## Schriftliche Aufgabe 1:
Wandle die Einträge vom Anfang bis einschließlich der Zeile, die „center [1202, 568].“ enthält, in eine Markdown-Tabelle mit den Spalten „Nr.“ und „Zeile“ um. Leere Zeilen lässt du dabei weg.

## Quelle:
_ _ _ _ _
Kommt das bekannt vor? Schon mal die Klassiker des US-amerikanischen Film Noir gesehen? MURDER, MY SWEET oder TOTE SCHLAFEN FEST? Na also, sag ich doch. Ich meine, das ist ja nichts Schlechtes, und es hat auch seinen Grund warum diese Art Kriminalerzählung gerade im Film nicht totzukriegen ist. Mit dem chauvinistisch-coolen Helden kann sich jeder männliche Zuschauer identifizieren, die Handlung ist spannend-vertrackt und fordert zum Mitdenken auf, die Frauen sind verrucht und geheimnisvoll, so ganz anders als die Hilde zu Hause, und überhaupt ist das ein Kosmos zum im Dreck aalen und unbeschadet und sauber wieder herauskommen (ganz anders als der Held). Warum soll diese Art Krimi nicht auch in Italien verfilmt werden können?

 

Man nehme also Franco Nero, der damals (noch ohne Pornobalken) der Inbegriff des harten und doch charmanten Mannes war, die Brasilianerin Florinda Bolkan, auf welche die bereits angeführten Begriffe “verrucht“ und “geheimnisvoll“ passen wie zu kaum einer anderen Frau, und Adolfo Celi, der ja schon oft genug bewiesen hat dass er abgründiger ist als man auf den ersten Blick denkt. So weit, so gut. Die Probleme fangen dann bei der Umsetzung an. Nicht falsch verstehen, DIE KLETTE ist für Fans des 60-er Jahre Kinos eine Augenweide vom Feinsten! Was uns hier an Kleidung und an Ambiente vorgeführt wird, das lässt jeden Liebhaber dieser Zeit vor Freude erschaudern. Schnitttechnik und Kameraführung sind gehobene Filmkunst – So hält Regisseur Romolo Guerrieri beileibe nicht die Einheit von Bild und Ton ein, wie sie uns im modernen Kino als unabdingbar verkauft wird, sondern Bild und Ton laufen bei Szenenwechseln regelmäßig unabhängig voneinander. Das führt zum Beispiel bei der Ermordung Romanis dazu, dass die Szene mit einem Schwenk über die weihnachtlich geschmückte Via Veneto beginnt, unterlegt mit dem Krach des römischen Verkehrschaos. In einer großen Kamerafahrt wohnen wir dem Mord bei, und genau ab diesem Augenblick ist Totenstille – Der Zuschauer wird in die Situation des Toten gerissen, aber nur für einen Moment, dann wird mit einer Vollbremsung wieder kurz auf die Via Veneto geschwenkt und als nächstes klingelt ein Telefon und wir hören(!), wie ein Mann mit einem anderen spricht und diesen fragt ob er Lust hat einen Auftrag zu übernehmen, während das Bild aber noch auf dem Verkehr verweilt.
_ _ _ _ _
## Schriftliche Aufgabe 2:
Schreib aus der Filmkritik den Abschnitt von „Kommt das bekannt“ bis einschließlich „verfilmt werden können?“ wortgetreu ab.

(Daten zu Klickzielen)
_ _ _ _ _
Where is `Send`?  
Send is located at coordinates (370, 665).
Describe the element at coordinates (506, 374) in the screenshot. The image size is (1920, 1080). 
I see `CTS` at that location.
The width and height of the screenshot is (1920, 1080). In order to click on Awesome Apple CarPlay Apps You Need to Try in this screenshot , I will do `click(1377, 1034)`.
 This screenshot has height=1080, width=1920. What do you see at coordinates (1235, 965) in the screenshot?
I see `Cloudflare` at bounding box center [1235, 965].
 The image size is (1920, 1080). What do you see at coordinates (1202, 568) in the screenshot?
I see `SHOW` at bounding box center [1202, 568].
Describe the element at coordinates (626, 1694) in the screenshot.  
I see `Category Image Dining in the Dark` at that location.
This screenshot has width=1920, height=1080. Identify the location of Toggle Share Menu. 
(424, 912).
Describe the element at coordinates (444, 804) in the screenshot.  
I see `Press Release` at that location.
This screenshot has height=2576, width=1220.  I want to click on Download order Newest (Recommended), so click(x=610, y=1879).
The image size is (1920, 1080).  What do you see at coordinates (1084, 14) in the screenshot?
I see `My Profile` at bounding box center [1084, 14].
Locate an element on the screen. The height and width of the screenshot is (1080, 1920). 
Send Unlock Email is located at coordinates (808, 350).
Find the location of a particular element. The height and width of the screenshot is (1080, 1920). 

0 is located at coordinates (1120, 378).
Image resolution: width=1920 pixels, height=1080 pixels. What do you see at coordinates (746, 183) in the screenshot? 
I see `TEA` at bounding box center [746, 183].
_ _ _ _ _
## Lösung 1:
| Nr. | Zeile |
|---|---|
| 1 | Where is `Send`?   |
| 2 | Send is located at coordinates (370, 665). |
| 3 | Describe the element at coordinates (506, 374) in the screenshot. The image size is (1920, 1080).  |
| 4 | I see `CTS` at that location. |
| 5 | The width and height of the screenshot is (1920, 1080). In order to click on Awesome Apple CarPlay Apps You Need to Try in this screenshot , I will do `click(1377, 1034)`. |
| 6 |  This screenshot has height=1080, width=1920. What do you see at coordinates (1235, 965) in the screenshot? |
| 7 | I see `Cloudflare` at bounding box center [1235, 965]. |
| 8 |  The image size is (1920, 1080). What do you see at coordinates (1202, 568) in the screenshot? |
| 9 | I see `SHOW` at bounding box center [1202, 568]. |

## Lösung 2:
Kommt das bekannt vor? Schon mal die Klassiker des US-amerikanischen Film Noir gesehen? MURDER, MY SWEET oder TOTE SCHLAFEN FEST? Na also, sag ich doch. Ich meine, das ist ja nichts Schlechtes, und es hat auch seinen Grund warum diese Art Kriminalerzählung gerade im Film nicht totzukriegen ist. Mit dem chauvinistisch-coolen Helden kann sich jeder männliche Zuschauer identifizieren, die Handlung ist spannend-vertrackt und fordert zum Mitdenken auf, die Frauen sind verrucht und geheimnisvoll, so ganz anders als die Hilde zu Hause, und überhaupt ist das ein Kosmos zum im Dreck aalen und unbeschadet und sauber wieder herauskommen (ganz anders als der Held). Warum soll diese Art Krimi nicht auch in Italien verfilmt werden können?